THE TASK ▸ Scan the entries below for "Disable" and copy each line that holds it.

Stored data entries
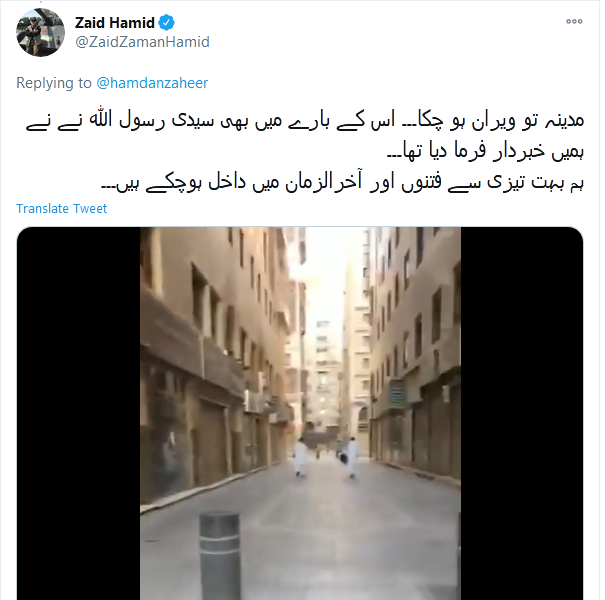Click the Translate Tweet link

61,209
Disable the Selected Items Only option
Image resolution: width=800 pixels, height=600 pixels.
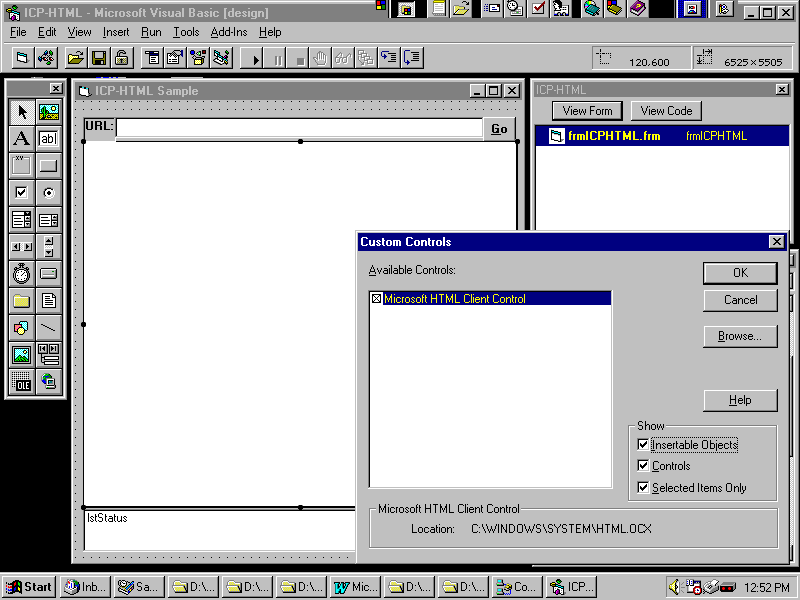click(643, 488)
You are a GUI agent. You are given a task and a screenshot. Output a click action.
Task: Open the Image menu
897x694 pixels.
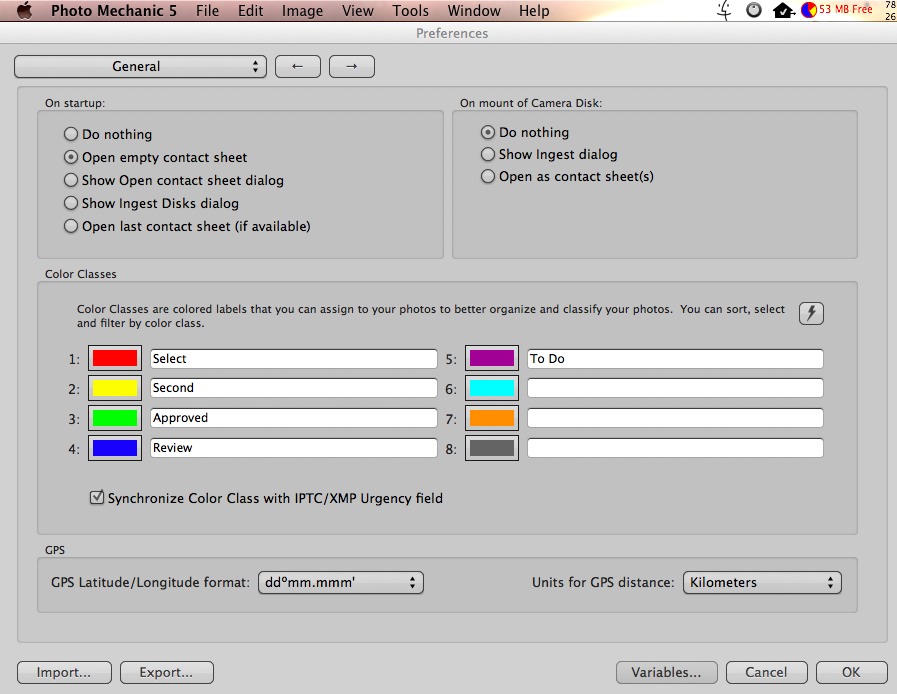tap(302, 11)
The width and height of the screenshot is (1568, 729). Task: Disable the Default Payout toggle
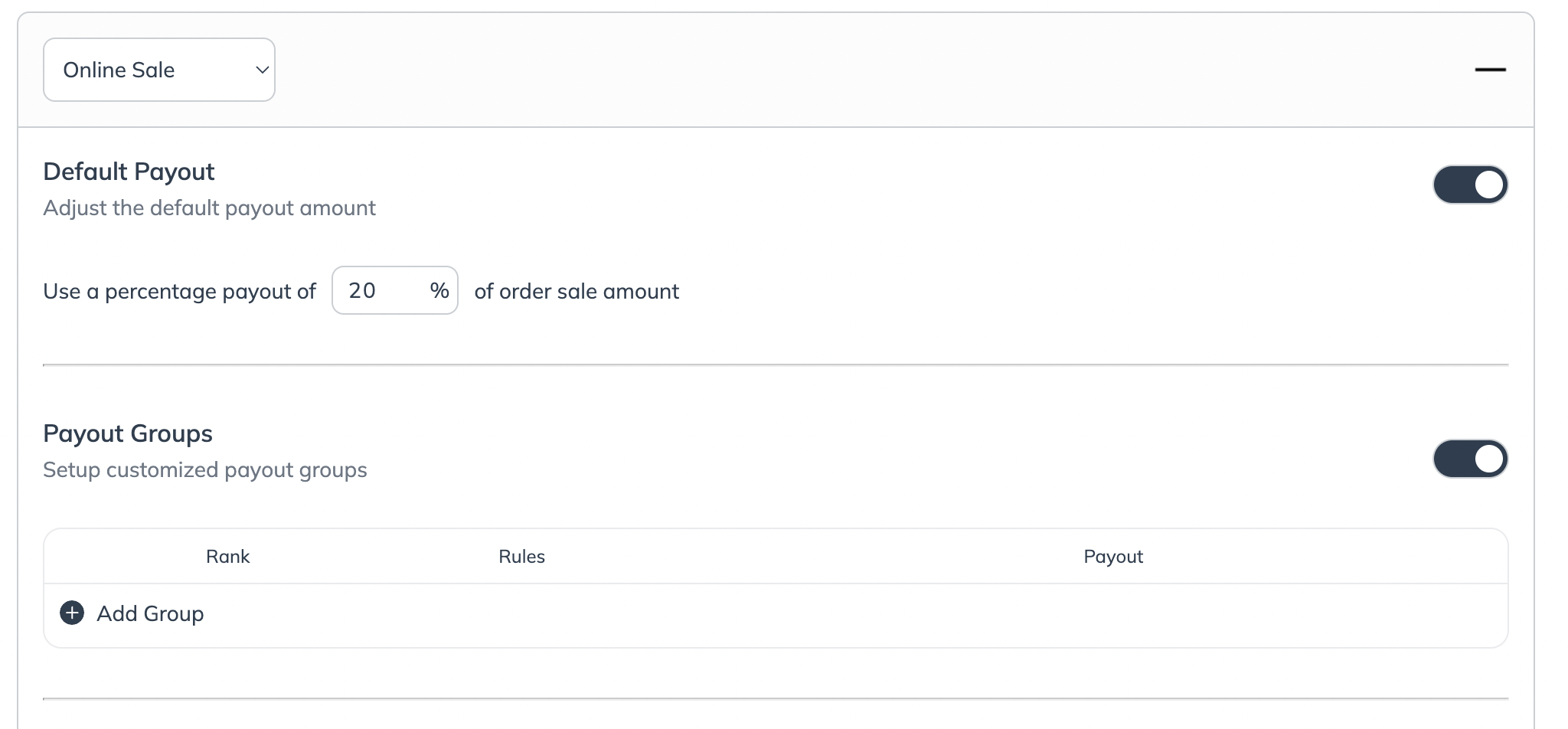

ANSWER SPACE ▸
Disable the Selected Items Only option
The width and height of the screenshot is (1568, 729). Task: Disable the Default Payout toggle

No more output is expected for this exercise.